I've had her for about 3 months now i got her with a male who died shorty after we took them home. I see the male mooly mating with her all the time, in fact he won't give the poor thing a break. I'm just wondering how long she can carry it. also, how can i tell when shes close to giving birth?


----------



## chamfishlvr (Jan 22, 2010)

wow, she's HUGE! She looks close, and it could've been the old male you had that bred with her. If you can, put her in a seperate tank or put a lot of plants in one corner of the tank. You posted a while ago, has she dropped any fry yet? Males are so dumb, my male platy tries to mate with my black skirt tetras, lol so your molly couldve tried to mate, but failed.


----------



## bmlbytes (Aug 1, 2009)

Female swordtails can hold sperm up to 6 months. It is very likely that she had a male swordtail or platy partner in the past. Swordtails can mate with platies but I have not heard of one mating with a molly.

Are you sure the female isnt a platy? Or maybe the male. A lot of the livebearers look the same to a lot of people. I have a hard time telling the platies from female swordtails, especially in pictures.
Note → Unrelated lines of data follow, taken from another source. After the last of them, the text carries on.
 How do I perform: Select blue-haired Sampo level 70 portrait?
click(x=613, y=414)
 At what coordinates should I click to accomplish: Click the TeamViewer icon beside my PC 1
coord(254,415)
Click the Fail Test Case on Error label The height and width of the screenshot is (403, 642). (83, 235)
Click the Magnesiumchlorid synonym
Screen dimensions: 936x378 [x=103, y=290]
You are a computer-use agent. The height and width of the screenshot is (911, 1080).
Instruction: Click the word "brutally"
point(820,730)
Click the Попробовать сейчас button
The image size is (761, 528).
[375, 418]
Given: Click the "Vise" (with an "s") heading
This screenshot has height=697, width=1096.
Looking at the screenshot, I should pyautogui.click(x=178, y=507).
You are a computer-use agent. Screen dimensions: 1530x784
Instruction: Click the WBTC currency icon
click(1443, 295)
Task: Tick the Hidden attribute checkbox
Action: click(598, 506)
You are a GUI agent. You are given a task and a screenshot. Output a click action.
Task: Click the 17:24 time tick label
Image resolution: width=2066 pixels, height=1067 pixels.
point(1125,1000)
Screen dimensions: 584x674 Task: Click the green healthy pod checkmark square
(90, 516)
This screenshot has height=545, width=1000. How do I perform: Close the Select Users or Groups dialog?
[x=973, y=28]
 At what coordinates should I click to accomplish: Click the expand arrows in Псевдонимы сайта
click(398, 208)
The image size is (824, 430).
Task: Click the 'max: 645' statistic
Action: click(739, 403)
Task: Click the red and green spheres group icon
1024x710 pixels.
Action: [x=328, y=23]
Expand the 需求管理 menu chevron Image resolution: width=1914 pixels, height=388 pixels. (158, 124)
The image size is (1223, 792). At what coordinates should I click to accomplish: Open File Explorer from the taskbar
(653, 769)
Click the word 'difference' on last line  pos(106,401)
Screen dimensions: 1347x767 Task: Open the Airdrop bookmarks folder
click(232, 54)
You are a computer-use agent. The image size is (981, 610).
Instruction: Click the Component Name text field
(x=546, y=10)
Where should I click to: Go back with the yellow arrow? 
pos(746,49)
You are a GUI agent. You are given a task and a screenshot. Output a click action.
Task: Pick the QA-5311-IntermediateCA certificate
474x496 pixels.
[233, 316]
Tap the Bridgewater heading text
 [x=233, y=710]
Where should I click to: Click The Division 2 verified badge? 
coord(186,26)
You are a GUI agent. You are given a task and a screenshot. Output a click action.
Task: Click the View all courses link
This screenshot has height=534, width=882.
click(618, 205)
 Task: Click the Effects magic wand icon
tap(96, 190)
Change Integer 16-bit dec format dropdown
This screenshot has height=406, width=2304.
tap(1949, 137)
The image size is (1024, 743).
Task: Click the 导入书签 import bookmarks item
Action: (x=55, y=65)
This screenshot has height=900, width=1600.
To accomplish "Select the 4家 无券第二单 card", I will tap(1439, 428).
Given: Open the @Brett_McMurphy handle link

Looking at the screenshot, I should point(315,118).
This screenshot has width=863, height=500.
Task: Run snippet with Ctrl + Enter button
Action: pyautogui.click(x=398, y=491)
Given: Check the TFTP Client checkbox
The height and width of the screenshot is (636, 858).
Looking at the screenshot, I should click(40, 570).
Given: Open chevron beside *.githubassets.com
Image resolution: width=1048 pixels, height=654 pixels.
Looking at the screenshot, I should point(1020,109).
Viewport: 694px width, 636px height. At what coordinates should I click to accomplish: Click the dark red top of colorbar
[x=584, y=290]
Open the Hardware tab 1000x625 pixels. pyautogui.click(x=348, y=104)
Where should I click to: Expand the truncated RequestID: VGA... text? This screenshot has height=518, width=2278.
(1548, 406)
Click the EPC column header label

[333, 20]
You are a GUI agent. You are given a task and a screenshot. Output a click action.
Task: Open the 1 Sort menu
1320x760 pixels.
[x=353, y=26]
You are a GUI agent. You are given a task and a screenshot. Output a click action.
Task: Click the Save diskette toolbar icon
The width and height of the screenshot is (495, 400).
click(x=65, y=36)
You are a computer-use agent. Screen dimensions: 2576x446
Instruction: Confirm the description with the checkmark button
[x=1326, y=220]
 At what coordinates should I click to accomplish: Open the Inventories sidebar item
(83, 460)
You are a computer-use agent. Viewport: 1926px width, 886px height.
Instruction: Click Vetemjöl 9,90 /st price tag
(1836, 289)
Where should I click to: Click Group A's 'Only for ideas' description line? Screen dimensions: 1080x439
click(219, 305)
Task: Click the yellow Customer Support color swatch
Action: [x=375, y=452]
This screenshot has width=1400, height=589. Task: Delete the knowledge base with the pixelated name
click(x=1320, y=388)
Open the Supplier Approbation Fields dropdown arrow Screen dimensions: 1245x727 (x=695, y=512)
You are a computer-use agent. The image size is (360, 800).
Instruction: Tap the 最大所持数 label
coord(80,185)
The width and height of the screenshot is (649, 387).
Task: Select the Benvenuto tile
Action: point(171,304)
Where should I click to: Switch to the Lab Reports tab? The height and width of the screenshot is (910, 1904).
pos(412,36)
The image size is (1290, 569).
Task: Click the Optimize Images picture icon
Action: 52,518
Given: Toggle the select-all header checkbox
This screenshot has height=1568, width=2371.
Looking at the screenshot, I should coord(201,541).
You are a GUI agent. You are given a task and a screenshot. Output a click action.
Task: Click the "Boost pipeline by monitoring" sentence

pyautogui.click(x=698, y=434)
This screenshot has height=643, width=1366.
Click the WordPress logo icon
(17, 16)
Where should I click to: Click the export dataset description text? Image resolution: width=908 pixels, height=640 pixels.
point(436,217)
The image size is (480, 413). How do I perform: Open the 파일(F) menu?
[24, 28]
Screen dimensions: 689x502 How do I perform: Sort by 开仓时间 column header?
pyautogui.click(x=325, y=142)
A lot of colors in the livebearers could not be accomplished without crossbreeding. For example, most wild swordtails are green and black, but due to crossbreeding we get red swordtails, and by breeding those we get other colors.


----------



## clemintine (Jan 13, 2010)

Well she gave birth before we could get her into a net and so far we have found 2 small black fry in the tank and transferred them to a breeder net. A tad confused considering both the male and female are bright orange, are the fry typically black or will they change color?


----------



## hXcChic22 (Dec 26, 2009)

Perhaps, like they said, she was holding sperm and got pregnant by some fish entirely different. 
Our molly babies usually don't start spotting until they are a little older. We haven't had any that are solid colors yet, even though the father is solid black and all the females are either dalmatian or marbled.


----------



## guppymonkey (Nov 23, 2009)

Swordtails are a different genus than Mollies so it is impossible for it to be the father.


----------